◆ WORK ITEM ◆
Below are the entries; output exactly the lines from the one containing "The width and height of the screenshot is (960, 548)." through the final line, inclusive.

Dataset excerpts
-- Opening Marker --

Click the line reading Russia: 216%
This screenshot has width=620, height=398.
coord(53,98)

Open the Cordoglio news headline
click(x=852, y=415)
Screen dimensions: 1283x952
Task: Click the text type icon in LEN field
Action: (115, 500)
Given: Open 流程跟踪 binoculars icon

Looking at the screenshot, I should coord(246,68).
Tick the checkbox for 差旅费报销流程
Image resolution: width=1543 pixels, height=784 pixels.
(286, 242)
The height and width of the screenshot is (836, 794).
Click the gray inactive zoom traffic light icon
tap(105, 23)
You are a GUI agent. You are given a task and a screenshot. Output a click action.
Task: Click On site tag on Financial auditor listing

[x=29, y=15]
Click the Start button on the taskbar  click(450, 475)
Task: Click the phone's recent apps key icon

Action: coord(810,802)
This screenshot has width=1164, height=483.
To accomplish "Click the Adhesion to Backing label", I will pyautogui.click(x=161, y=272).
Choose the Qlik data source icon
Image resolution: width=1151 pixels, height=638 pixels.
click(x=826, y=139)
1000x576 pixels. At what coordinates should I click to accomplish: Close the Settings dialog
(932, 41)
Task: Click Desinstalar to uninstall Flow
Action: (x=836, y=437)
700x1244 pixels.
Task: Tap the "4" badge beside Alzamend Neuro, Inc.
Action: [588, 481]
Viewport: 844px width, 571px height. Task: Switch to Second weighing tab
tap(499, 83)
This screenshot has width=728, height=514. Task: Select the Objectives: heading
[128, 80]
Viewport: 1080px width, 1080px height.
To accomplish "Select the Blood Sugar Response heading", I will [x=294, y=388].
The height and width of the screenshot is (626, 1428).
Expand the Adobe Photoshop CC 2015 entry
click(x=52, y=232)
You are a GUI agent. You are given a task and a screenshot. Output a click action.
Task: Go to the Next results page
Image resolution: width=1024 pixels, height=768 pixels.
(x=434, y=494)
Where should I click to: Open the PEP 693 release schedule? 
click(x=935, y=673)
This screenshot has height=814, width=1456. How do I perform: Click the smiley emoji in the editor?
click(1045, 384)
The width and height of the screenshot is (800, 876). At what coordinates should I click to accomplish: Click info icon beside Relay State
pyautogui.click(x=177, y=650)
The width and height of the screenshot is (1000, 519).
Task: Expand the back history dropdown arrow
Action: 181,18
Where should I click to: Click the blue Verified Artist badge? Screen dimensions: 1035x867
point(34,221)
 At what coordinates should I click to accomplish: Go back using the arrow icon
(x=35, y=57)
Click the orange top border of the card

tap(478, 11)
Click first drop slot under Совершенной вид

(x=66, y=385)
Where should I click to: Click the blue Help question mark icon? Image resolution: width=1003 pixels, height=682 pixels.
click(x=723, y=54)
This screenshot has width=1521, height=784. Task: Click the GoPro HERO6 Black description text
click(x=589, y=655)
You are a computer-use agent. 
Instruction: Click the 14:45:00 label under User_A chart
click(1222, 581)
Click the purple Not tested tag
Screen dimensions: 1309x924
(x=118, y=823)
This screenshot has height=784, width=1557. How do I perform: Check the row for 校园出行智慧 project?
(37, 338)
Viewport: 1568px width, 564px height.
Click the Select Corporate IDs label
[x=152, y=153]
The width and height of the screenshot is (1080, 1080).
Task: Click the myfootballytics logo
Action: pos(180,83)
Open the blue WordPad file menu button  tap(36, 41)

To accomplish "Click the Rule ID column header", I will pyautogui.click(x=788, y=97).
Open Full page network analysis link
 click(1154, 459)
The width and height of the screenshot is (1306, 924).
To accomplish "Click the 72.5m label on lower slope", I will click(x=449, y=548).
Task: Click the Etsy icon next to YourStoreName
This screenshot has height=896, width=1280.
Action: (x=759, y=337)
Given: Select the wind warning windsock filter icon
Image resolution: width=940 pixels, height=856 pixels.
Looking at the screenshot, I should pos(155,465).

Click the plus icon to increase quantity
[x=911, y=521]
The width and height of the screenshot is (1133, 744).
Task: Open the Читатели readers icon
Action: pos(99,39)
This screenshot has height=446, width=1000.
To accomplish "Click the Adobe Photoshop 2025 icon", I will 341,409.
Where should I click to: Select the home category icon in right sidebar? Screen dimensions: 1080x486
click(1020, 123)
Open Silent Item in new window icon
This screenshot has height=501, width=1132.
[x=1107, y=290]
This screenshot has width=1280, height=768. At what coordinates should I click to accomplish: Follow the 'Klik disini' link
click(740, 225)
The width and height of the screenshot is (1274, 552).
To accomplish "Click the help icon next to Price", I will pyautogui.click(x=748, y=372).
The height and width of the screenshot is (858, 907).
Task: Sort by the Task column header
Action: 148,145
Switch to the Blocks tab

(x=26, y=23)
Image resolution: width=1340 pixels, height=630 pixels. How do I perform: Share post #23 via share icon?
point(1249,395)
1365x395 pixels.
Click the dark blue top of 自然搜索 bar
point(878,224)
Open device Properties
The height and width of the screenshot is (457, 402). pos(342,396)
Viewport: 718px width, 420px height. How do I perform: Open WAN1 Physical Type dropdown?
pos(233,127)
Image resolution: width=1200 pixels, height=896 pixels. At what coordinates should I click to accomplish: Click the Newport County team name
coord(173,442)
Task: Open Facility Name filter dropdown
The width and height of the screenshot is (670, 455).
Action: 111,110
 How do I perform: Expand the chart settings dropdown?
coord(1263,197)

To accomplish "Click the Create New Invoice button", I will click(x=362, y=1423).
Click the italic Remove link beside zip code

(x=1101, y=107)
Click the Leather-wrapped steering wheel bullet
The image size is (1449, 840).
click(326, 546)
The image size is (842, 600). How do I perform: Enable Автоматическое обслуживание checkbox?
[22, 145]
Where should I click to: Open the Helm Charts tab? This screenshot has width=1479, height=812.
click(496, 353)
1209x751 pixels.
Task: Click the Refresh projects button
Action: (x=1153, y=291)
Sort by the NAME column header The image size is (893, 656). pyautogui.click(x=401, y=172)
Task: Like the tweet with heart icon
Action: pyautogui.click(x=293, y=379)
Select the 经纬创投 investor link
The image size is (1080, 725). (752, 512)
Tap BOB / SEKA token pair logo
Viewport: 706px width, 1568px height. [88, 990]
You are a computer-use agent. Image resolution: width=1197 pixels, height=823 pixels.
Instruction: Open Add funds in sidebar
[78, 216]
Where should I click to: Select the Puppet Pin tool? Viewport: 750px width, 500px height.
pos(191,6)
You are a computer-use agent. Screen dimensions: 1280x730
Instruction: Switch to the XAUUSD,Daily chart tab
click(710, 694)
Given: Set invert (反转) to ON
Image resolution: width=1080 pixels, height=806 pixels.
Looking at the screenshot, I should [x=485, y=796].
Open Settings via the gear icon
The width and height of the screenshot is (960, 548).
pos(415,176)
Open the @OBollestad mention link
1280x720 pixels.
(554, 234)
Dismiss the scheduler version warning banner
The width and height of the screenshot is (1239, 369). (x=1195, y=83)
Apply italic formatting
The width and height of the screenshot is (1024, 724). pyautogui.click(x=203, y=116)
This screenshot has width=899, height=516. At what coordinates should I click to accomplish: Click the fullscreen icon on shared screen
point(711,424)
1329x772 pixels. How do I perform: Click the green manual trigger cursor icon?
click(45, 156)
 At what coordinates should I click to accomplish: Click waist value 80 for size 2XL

-- Closing Marker --

◆ WRITTEN ANSWER ◆
The width and height of the screenshot is (960, 548).
pos(415,176)
Open the @OBollestad mention link
1280x720 pixels.
(554, 234)
Dismiss the scheduler version warning banner
The width and height of the screenshot is (1239, 369). (x=1195, y=83)
Apply italic formatting
The width and height of the screenshot is (1024, 724). pyautogui.click(x=203, y=116)
This screenshot has width=899, height=516. At what coordinates should I click to accomplish: Click the fullscreen icon on shared screen
point(711,424)
1329x772 pixels. How do I perform: Click the green manual trigger cursor icon?
click(45, 156)
 At what coordinates should I click to accomplish: Click waist value 80 for size 2XL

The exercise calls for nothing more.